Rows of pointing data:

-- BEGIN --

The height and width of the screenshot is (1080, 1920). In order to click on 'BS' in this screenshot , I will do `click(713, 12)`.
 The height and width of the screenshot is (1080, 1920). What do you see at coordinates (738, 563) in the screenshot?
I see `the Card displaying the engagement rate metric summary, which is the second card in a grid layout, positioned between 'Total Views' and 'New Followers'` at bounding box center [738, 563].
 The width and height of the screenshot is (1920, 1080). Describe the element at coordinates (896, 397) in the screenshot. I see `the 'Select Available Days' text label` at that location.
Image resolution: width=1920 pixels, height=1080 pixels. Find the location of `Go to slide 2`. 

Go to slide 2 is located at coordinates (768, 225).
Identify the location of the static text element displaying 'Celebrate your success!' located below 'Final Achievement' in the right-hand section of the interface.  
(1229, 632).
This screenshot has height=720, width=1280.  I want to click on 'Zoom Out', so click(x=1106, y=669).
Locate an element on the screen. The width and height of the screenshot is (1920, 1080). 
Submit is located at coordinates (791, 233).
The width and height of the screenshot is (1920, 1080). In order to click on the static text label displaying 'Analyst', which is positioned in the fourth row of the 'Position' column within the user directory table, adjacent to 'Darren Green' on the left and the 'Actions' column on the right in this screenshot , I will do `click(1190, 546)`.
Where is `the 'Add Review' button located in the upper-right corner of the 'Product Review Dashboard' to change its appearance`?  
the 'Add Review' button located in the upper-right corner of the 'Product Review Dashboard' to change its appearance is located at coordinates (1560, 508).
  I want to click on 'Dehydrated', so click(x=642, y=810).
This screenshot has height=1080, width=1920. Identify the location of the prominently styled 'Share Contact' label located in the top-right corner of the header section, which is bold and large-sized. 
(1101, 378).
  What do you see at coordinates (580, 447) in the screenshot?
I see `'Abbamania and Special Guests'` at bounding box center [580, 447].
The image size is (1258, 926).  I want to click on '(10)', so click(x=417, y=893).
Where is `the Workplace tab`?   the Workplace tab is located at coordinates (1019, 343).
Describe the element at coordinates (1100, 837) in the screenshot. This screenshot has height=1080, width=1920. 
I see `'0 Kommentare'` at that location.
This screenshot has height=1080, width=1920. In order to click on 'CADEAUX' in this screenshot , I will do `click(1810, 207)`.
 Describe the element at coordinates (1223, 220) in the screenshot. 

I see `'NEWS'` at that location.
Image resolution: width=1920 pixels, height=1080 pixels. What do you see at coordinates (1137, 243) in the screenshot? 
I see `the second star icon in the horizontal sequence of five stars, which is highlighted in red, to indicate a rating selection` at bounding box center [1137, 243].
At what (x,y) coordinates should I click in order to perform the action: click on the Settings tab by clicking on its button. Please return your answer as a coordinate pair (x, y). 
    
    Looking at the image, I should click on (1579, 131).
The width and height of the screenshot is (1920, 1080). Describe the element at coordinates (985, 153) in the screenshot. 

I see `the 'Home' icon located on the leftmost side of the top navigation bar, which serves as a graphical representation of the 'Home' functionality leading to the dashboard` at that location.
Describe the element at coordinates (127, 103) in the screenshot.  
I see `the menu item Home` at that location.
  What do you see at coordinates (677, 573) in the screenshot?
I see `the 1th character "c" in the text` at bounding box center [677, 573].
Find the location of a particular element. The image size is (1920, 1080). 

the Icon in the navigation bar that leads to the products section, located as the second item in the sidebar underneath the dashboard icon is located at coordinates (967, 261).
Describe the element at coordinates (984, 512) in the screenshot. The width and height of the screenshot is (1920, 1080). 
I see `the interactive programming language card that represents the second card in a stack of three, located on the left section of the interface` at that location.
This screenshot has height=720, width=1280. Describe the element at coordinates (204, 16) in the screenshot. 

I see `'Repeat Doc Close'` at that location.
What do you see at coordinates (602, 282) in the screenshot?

-- END --

** Short task **
Turn the lines of the rows above into a Markdown table with the columns Number and Record line, numbering each line in order and leaving out blank lines.

** Reply **
| Number | Record line |
|---|---|
| 1 | The height and width of the screenshot is (1080, 1920). In order to click on 'BS' in this screenshot , I will do `click(713, 12)`. |
| 2 |  The height and width of the screenshot is (1080, 1920). What do you see at coordinates (738, 563) in the screenshot? |
| 3 | I see `the Card displaying the engagement rate metric summary, which is the second card in a grid layout, positioned between 'Total Views' and 'New Followers'` at bounding box center [738, 563]. |
| 4 |  The width and height of the screenshot is (1920, 1080). Describe the element at coordinates (896, 397) in the screenshot. I see `the 'Select Available Days' text label` at that location. |
| 5 | Image resolution: width=1920 pixels, height=1080 pixels. Find the location of `Go to slide 2`.  |
| 6 | Go to slide 2 is located at coordinates (768, 225). |
| 7 | Identify the location of the static text element displaying 'Celebrate your success!' located below 'Final Achievement' in the right-hand section of the interface.   |
| 8 | (1229, 632). |
| 9 | This screenshot has height=720, width=1280.  I want to click on 'Zoom Out', so click(x=1106, y=669). |
| 10 | Locate an element on the screen. The width and height of the screenshot is (1920, 1080).  |
| 11 | Submit is located at coordinates (791, 233). |
| 12 | The width and height of the screenshot is (1920, 1080). In order to click on the static text label displaying 'Analyst', which is positioned in the fourth row of the 'Position' column within the user directory table, adjacent to 'Darren Green' on the left and the 'Actions' column on the right in this screenshot , I will do `click(1190, 546)`. |
| 13 | Where is `the 'Add Review' button located in the upper-right corner of the 'Product Review Dashboard' to change its appearance`?   |
| 14 | the 'Add Review' button located in the upper-right corner of the 'Product Review Dashboard' to change its appearance is located at coordinates (1560, 508). |
| 15 |   I want to click on 'Dehydrated', so click(x=642, y=810). |
| 16 | This screenshot has height=1080, width=1920. Identify the location of the prominently styled 'Share Contact' label located in the top-right corner of the header section, which is bold and large-sized.  |
| 17 | (1101, 378). |
| 18 |   What do you see at coordinates (580, 447) in the screenshot? |
| 19 | I see `'Abbamania and Special Guests'` at bounding box center [580, 447]. |
| 20 | The image size is (1258, 926).  I want to click on '(10)', so click(x=417, y=893). |
| 21 | Where is `the Workplace tab`?   the Workplace tab is located at coordinates (1019, 343). |
| 22 | Describe the element at coordinates (1100, 837) in the screenshot. This screenshot has height=1080, width=1920.  |
| 23 | I see `'0 Kommentare'` at that location. |
| 24 | This screenshot has height=1080, width=1920. In order to click on 'CADEAUX' in this screenshot , I will do `click(1810, 207)`. |
| 25 |  Describe the element at coordinates (1223, 220) in the screenshot.  |
| 26 | I see `'NEWS'` at that location. |
| 27 | Image resolution: width=1920 pixels, height=1080 pixels. What do you see at coordinates (1137, 243) in the screenshot?  |
| 28 | I see `the second star icon in the horizontal sequence of five stars, which is highlighted in red, to indicate a rating selection` at bounding box center [1137, 243]. |
| 29 | At what (x,y) coordinates should I click in order to perform the action: click on the Settings tab by clicking on its button. Please return your answer as a coordinate pair (x, y).  |
| 30 |     Looking at the image, I should click on (1579, 131). |
| 31 | The width and height of the screenshot is (1920, 1080). Describe the element at coordinates (985, 153) in the screenshot.  |
| 32 | I see `the 'Home' icon located on the leftmost side of the top navigation bar, which serves as a graphical representation of the 'Home' functionality leading to the dashboard` at that location. |
| 33 | Describe the element at coordinates (127, 103) in the screenshot.   |
| 34 | I see `the menu item Home` at that location. |
| 35 |   What do you see at coordinates (677, 573) in the screenshot? |
| 36 | I see `the 1th character "c" in the text` at bounding box center [677, 573]. |
| 37 | Find the location of a particular element. The image size is (1920, 1080).  |
| 38 | the Icon in the navigation bar that leads to the products section, located as the second item in the sidebar underneath the dashboard icon is located at coordinates (967, 261). |
| 39 | Describe the element at coordinates (984, 512) in the screenshot. The width and height of the screenshot is (1920, 1080).  |
| 40 | I see `the interactive programming language card that represents the second card in a stack of three, located on the left section of the interface` at that location. |
| 41 | This screenshot has height=720, width=1280. Describe the element at coordinates (204, 16) in the screenshot.  |
| 42 | I see `'Repeat Doc Close'` at that location. |
| 43 | What do you see at coordinates (602, 282) in the screenshot? |